Saved data entries:
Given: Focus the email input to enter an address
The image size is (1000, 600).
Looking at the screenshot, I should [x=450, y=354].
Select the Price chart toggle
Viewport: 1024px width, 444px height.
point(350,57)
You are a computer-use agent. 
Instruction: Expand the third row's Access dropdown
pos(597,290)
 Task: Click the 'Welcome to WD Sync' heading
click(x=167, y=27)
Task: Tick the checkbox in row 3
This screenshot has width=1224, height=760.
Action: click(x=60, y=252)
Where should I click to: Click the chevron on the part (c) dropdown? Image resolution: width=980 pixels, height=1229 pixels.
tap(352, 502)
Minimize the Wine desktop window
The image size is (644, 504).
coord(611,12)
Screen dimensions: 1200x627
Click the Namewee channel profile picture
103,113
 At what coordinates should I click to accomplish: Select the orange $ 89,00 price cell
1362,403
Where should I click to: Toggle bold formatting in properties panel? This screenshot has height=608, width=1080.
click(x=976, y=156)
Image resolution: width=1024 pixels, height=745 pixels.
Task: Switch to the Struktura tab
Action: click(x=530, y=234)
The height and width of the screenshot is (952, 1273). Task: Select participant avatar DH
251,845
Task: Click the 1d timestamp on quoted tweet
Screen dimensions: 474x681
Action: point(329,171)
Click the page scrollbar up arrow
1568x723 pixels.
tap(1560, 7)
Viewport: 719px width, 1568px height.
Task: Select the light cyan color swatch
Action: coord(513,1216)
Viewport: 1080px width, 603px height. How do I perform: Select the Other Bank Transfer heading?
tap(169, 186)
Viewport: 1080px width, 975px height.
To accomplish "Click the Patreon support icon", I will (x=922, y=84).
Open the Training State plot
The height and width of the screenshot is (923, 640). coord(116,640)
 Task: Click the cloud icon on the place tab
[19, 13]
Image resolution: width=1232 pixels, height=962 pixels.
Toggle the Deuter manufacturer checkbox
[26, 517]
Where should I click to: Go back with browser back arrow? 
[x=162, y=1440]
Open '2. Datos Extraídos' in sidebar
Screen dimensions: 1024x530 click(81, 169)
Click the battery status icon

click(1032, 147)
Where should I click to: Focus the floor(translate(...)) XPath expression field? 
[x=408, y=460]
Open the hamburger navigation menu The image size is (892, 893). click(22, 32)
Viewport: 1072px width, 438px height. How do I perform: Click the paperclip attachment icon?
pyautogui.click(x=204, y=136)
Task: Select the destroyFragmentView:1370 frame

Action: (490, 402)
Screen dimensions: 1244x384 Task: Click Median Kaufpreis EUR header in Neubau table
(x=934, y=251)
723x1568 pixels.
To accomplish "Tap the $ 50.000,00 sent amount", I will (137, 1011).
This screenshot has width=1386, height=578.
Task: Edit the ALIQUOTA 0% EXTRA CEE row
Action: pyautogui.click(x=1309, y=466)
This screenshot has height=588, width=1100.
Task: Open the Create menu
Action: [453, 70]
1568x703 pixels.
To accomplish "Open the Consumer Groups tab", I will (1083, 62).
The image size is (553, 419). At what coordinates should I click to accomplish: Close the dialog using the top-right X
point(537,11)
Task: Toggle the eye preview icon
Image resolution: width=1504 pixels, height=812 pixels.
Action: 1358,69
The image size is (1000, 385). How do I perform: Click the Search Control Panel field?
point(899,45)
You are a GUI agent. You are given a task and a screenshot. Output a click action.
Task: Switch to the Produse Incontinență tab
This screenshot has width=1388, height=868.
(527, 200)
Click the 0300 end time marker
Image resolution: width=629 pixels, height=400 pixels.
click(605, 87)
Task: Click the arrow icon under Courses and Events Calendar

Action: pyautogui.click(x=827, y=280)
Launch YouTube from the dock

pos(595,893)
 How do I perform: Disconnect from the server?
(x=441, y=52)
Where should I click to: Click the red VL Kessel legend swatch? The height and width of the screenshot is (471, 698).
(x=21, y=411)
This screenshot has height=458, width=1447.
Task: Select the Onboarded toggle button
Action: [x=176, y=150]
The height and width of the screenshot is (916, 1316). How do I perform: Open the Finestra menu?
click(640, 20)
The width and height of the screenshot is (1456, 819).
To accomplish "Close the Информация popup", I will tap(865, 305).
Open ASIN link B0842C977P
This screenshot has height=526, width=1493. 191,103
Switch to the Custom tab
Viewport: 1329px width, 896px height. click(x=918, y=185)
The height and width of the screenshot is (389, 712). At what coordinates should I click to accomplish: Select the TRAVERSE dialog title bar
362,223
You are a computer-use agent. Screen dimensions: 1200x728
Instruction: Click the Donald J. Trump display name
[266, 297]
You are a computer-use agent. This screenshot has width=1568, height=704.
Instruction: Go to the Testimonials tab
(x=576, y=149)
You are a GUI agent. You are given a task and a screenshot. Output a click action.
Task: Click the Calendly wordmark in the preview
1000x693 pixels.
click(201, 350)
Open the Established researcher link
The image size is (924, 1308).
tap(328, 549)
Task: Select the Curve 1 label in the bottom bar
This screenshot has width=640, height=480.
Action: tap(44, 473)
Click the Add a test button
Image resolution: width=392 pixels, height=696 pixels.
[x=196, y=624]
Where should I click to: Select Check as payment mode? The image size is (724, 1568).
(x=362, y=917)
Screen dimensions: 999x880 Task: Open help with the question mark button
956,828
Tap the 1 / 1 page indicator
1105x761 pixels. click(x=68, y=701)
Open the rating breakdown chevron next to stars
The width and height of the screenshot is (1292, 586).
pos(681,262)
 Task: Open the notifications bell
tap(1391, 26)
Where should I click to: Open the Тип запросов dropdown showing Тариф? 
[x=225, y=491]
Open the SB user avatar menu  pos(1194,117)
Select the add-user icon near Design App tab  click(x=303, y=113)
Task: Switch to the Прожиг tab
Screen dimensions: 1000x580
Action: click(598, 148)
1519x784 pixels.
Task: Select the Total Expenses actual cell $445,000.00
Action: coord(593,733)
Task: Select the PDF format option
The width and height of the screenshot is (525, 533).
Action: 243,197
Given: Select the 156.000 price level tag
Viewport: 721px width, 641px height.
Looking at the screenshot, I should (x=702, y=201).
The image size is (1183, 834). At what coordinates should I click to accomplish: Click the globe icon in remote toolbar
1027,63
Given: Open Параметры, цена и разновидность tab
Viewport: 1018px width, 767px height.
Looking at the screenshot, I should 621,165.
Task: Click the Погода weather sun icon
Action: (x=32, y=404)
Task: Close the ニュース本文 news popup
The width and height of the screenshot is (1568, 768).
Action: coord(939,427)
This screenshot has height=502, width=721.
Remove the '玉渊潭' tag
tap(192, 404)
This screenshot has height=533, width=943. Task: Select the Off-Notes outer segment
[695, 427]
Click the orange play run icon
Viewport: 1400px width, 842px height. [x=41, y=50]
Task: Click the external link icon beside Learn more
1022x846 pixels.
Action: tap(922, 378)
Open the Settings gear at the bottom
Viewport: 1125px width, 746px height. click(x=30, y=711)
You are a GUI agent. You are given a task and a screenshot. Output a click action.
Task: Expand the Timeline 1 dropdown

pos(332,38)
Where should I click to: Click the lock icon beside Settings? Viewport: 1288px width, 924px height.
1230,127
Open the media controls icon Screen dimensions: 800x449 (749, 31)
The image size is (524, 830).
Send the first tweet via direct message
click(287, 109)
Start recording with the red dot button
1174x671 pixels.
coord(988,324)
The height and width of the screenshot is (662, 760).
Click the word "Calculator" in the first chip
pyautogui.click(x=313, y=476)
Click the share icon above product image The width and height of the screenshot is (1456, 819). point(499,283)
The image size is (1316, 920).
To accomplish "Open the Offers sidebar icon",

**PROBLEM:**
Set the entries above down once more, exactly as they stand.

**YOUR SOLUTION:**
Given: Focus the email input to enter an address
The image size is (1000, 600).
Looking at the screenshot, I should [x=450, y=354].
Select the Price chart toggle
Viewport: 1024px width, 444px height.
point(350,57)
You are a computer-use agent. 
Instruction: Expand the third row's Access dropdown
pos(597,290)
 Task: Click the 'Welcome to WD Sync' heading
click(x=167, y=27)
Task: Tick the checkbox in row 3
This screenshot has width=1224, height=760.
Action: click(x=60, y=252)
Where should I click to: Click the chevron on the part (c) dropdown? Image resolution: width=980 pixels, height=1229 pixels.
tap(352, 502)
Minimize the Wine desktop window
The image size is (644, 504).
coord(611,12)
Screen dimensions: 1200x627
Click the Namewee channel profile picture
103,113
 At what coordinates should I click to accomplish: Select the orange $ 89,00 price cell
1362,403
Where should I click to: Toggle bold formatting in properties panel? This screenshot has height=608, width=1080.
click(x=976, y=156)
Image resolution: width=1024 pixels, height=745 pixels.
Task: Switch to the Struktura tab
Action: click(x=530, y=234)
The height and width of the screenshot is (952, 1273). Task: Select participant avatar DH
251,845
Task: Click the 1d timestamp on quoted tweet
Screen dimensions: 474x681
Action: point(329,171)
Click the page scrollbar up arrow
1568x723 pixels.
tap(1560, 7)
Viewport: 719px width, 1568px height.
Task: Select the light cyan color swatch
Action: coord(513,1216)
Viewport: 1080px width, 603px height. How do I perform: Select the Other Bank Transfer heading?
tap(169, 186)
Viewport: 1080px width, 975px height.
To accomplish "Click the Patreon support icon", I will (x=922, y=84).
Open the Training State plot
The height and width of the screenshot is (923, 640). coord(116,640)
 Task: Click the cloud icon on the place tab
[19, 13]
Image resolution: width=1232 pixels, height=962 pixels.
Toggle the Deuter manufacturer checkbox
[26, 517]
Where should I click to: Go back with browser back arrow? 
[x=162, y=1440]
Open '2. Datos Extraídos' in sidebar
Screen dimensions: 1024x530 click(81, 169)
Click the battery status icon

click(1032, 147)
Where should I click to: Focus the floor(translate(...)) XPath expression field? 
[x=408, y=460]
Open the hamburger navigation menu The image size is (892, 893). click(22, 32)
Viewport: 1072px width, 438px height. How do I perform: Click the paperclip attachment icon?
pyautogui.click(x=204, y=136)
Task: Select the destroyFragmentView:1370 frame

Action: (490, 402)
Screen dimensions: 1244x384 Task: Click Median Kaufpreis EUR header in Neubau table
(x=934, y=251)
723x1568 pixels.
To accomplish "Tap the $ 50.000,00 sent amount", I will (137, 1011).
This screenshot has width=1386, height=578.
Task: Edit the ALIQUOTA 0% EXTRA CEE row
Action: pyautogui.click(x=1309, y=466)
This screenshot has height=588, width=1100.
Task: Open the Create menu
Action: [453, 70]
1568x703 pixels.
To accomplish "Open the Consumer Groups tab", I will (1083, 62).
The image size is (553, 419). At what coordinates should I click to accomplish: Close the dialog using the top-right X
point(537,11)
Task: Toggle the eye preview icon
Image resolution: width=1504 pixels, height=812 pixels.
Action: 1358,69
The image size is (1000, 385). How do I perform: Click the Search Control Panel field?
point(899,45)
You are a GUI agent. You are given a task and a screenshot. Output a click action.
Task: Switch to the Produse Incontinență tab
This screenshot has width=1388, height=868.
(527, 200)
Click the 0300 end time marker
Image resolution: width=629 pixels, height=400 pixels.
click(605, 87)
Task: Click the arrow icon under Courses and Events Calendar

Action: pyautogui.click(x=827, y=280)
Launch YouTube from the dock

pos(595,893)
 How do I perform: Disconnect from the server?
(x=441, y=52)
Where should I click to: Click the red VL Kessel legend swatch? The height and width of the screenshot is (471, 698).
(x=21, y=411)
This screenshot has height=458, width=1447.
Task: Select the Onboarded toggle button
Action: [x=176, y=150]
The height and width of the screenshot is (916, 1316). How do I perform: Open the Finestra menu?
click(640, 20)
The width and height of the screenshot is (1456, 819).
To accomplish "Close the Информация popup", I will tap(865, 305).
Open ASIN link B0842C977P
This screenshot has height=526, width=1493. 191,103
Switch to the Custom tab
Viewport: 1329px width, 896px height. click(x=918, y=185)
The height and width of the screenshot is (389, 712). At what coordinates should I click to accomplish: Select the TRAVERSE dialog title bar
362,223
You are a computer-use agent. Screen dimensions: 1200x728
Instruction: Click the Donald J. Trump display name
[266, 297]
You are a computer-use agent. This screenshot has width=1568, height=704.
Instruction: Go to the Testimonials tab
(x=576, y=149)
You are a GUI agent. You are given a task and a screenshot. Output a click action.
Task: Click the Calendly wordmark in the preview
1000x693 pixels.
click(201, 350)
Open the Established researcher link
The image size is (924, 1308).
tap(328, 549)
Task: Select the Curve 1 label in the bottom bar
This screenshot has width=640, height=480.
Action: tap(44, 473)
Click the Add a test button
Image resolution: width=392 pixels, height=696 pixels.
[x=196, y=624]
Where should I click to: Select Check as payment mode? The image size is (724, 1568).
(x=362, y=917)
Screen dimensions: 999x880 Task: Open help with the question mark button
956,828
Tap the 1 / 1 page indicator
1105x761 pixels. click(x=68, y=701)
Open the rating breakdown chevron next to stars
The width and height of the screenshot is (1292, 586).
pos(681,262)
 Task: Open the notifications bell
tap(1391, 26)
Where should I click to: Open the Тип запросов dropdown showing Тариф? 
[x=225, y=491]
Open the SB user avatar menu  pos(1194,117)
Select the add-user icon near Design App tab  click(x=303, y=113)
Task: Switch to the Прожиг tab
Screen dimensions: 1000x580
Action: click(598, 148)
1519x784 pixels.
Task: Select the Total Expenses actual cell $445,000.00
Action: coord(593,733)
Task: Select the PDF format option
The width and height of the screenshot is (525, 533).
Action: 243,197
Given: Select the 156.000 price level tag
Viewport: 721px width, 641px height.
Looking at the screenshot, I should (x=702, y=201).
The image size is (1183, 834). At what coordinates should I click to accomplish: Click the globe icon in remote toolbar
1027,63
Given: Open Параметры, цена и разновидность tab
Viewport: 1018px width, 767px height.
Looking at the screenshot, I should 621,165.
Task: Click the Погода weather sun icon
Action: (x=32, y=404)
Task: Close the ニュース本文 news popup
The width and height of the screenshot is (1568, 768).
Action: coord(939,427)
This screenshot has height=502, width=721.
Remove the '玉渊潭' tag
tap(192, 404)
This screenshot has height=533, width=943. Task: Select the Off-Notes outer segment
[695, 427]
Click the orange play run icon
Viewport: 1400px width, 842px height. [x=41, y=50]
Task: Click the external link icon beside Learn more
1022x846 pixels.
Action: tap(922, 378)
Open the Settings gear at the bottom
Viewport: 1125px width, 746px height. click(x=30, y=711)
You are a GUI agent. You are given a task and a screenshot. Output a click action.
Task: Expand the Timeline 1 dropdown

pos(332,38)
Where should I click to: Click the lock icon beside Settings? Viewport: 1288px width, 924px height.
1230,127
Open the media controls icon Screen dimensions: 800x449 (749, 31)
The image size is (524, 830).
Send the first tweet via direct message
click(287, 109)
Start recording with the red dot button
1174x671 pixels.
coord(988,324)
The height and width of the screenshot is (662, 760).
Click the word "Calculator" in the first chip
pyautogui.click(x=313, y=476)
Click the share icon above product image The width and height of the screenshot is (1456, 819). point(499,283)
The image size is (1316, 920).
To accomplish "Open the Offers sidebar icon",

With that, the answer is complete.